Although a very nice laptop design, in my opinion, and even though Acer shafted this particular model at least, Acer Care and Predator Sense are an absolute joke,I may as well go for experimental gold with it.
I suppose this thread has gone from asking from advice to seeking reports on drivers that perform. So, I will seek that elsewhere now but still, any users of a similar setup I'd appreciate their experience using older drivers for GTX 1060 (6gb).
Thanks very much.
But regardless of who is "at fault", it's still in nVidia's interest to resolve issues if they can because it improves the experience of their ecosystem.

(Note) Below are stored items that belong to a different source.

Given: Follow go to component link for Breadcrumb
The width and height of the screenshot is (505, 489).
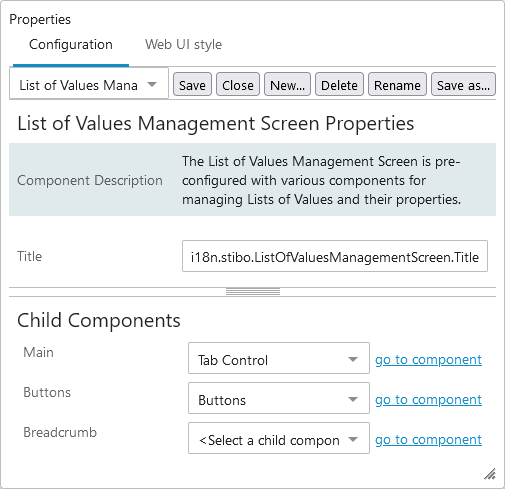Looking at the screenshot, I should coord(428,440).

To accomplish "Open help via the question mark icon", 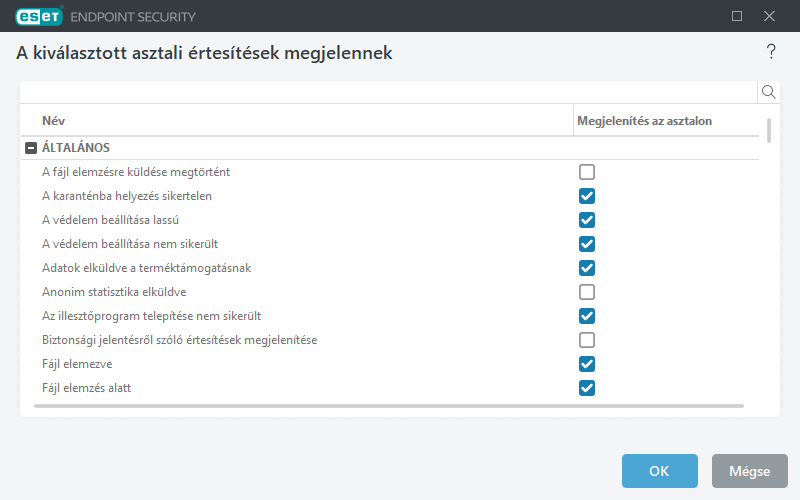I will pyautogui.click(x=771, y=52).
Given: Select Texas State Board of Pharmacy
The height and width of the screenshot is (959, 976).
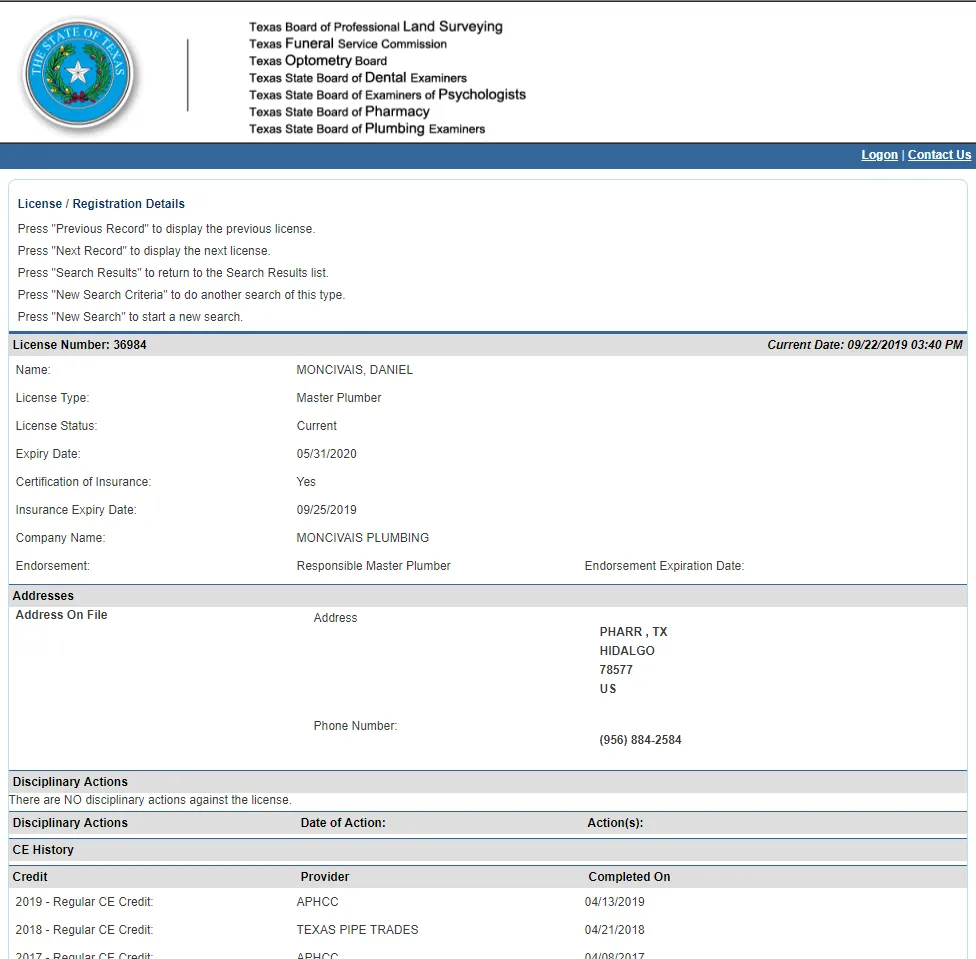Looking at the screenshot, I should (x=339, y=112).
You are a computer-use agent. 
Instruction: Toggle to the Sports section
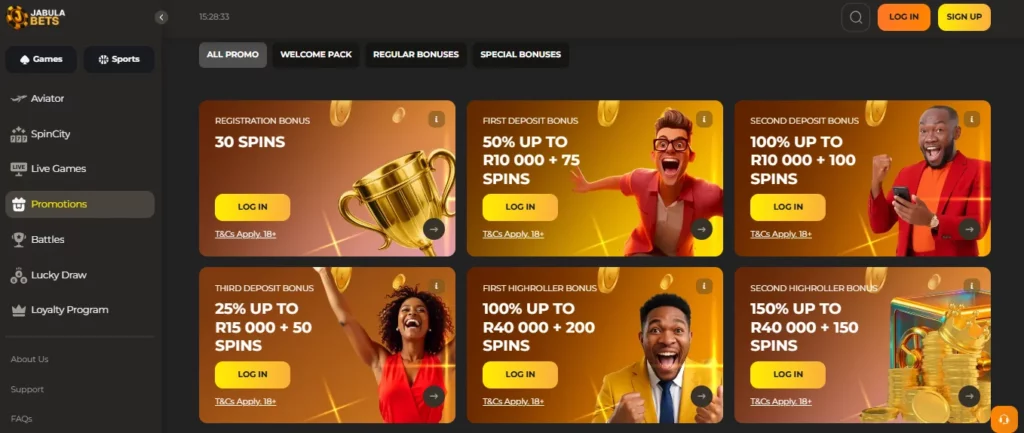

So it indirectly benefits them.
An example with Minecraft comes to mind. Certain older versions (releases 1.0 through 1.7) apparently weren't to conformant in some OpenGL stuff? Recent drivers from many if not all brands have on and off been "broken" in that range of game versions, perhaps because they have tighter OpenGL tolerances now. First Intel drivers (with IGPs so this wasn't some Arc only thing) started showing the issue, and then nVidia (and AMD?) drivers. Last I tried with current AMD drivers those versions render fine though. Because they are older game versions, the fix was made in newer ones.
https://www.reddit.com/r/GoldenAgeMinecraft/comments/yzjqkb/minecraft_visualgraphic_glitches_from_10_to_1710/
https://www.reddit.com/r/MinecraftHelp/comments/yr7g8b/java_completely_broken_visuals_on_mc_1710_nvidia/
So this is a case of "do you either leave a looser tolerance for OpenGL in your drivers or make a workaround for Minecraft?". Minecraft might be the issue, but it's sort of a popular game, so knowingly breaking it even if it's the fault of the game and not you might not go well. The reason it probably happens now is those versions are old and rather unpopular (1.7 is still somewhat popular for mods though).
I'm sure the examples with other games are countless.
I was using a GTX 1060 until mid-late last year, and then again as the year turned when the new one had to be returned for RMA.
During that second time window, I did have one small issue with the then-latest drivers (I think 55x.xx but I'm not exact on that). I had an issue where the taskbar for Windows 10 wasn't rendering properly. It had that "hardware acceleration isn't fully in effect" look. I restarted and it didn't fix it, so I reinstalled the drivers and it persisted. I knew something was up, so I searched the web and found out it's a possibility on some GPUs and drivers. Went back to the last drivers I used when I was still using it, which I want to say was 536.xx, and it cleared it up.
Other than that I had no issues with any drivers on that card (other than staying on 373.06 for years after I bought it, again due to a Minecraft scenario where nVidia's drivers broke anti-aliasing after that version and again I presume nVidia probably tightened some tolerances since this happened right after the game updated to 1.7 and lost actual support for it anyway, so they probably figured it'd impact next to nobody [there was still a way to force it to work for a while by making a change on Minecraft's end which is how I was able to still try it]). If I was using it today, I'd probably just install the latest and only go back to something older if I had issues. That's largely because of the aforementioned resolved security issues in the last year or two of nVidia's drivers. I'd put that above min-maxing "using the best driver" unless I tested the newest and found it had drastically worse performance results in a chosen game. And that's probably your best here; test it yourself and see.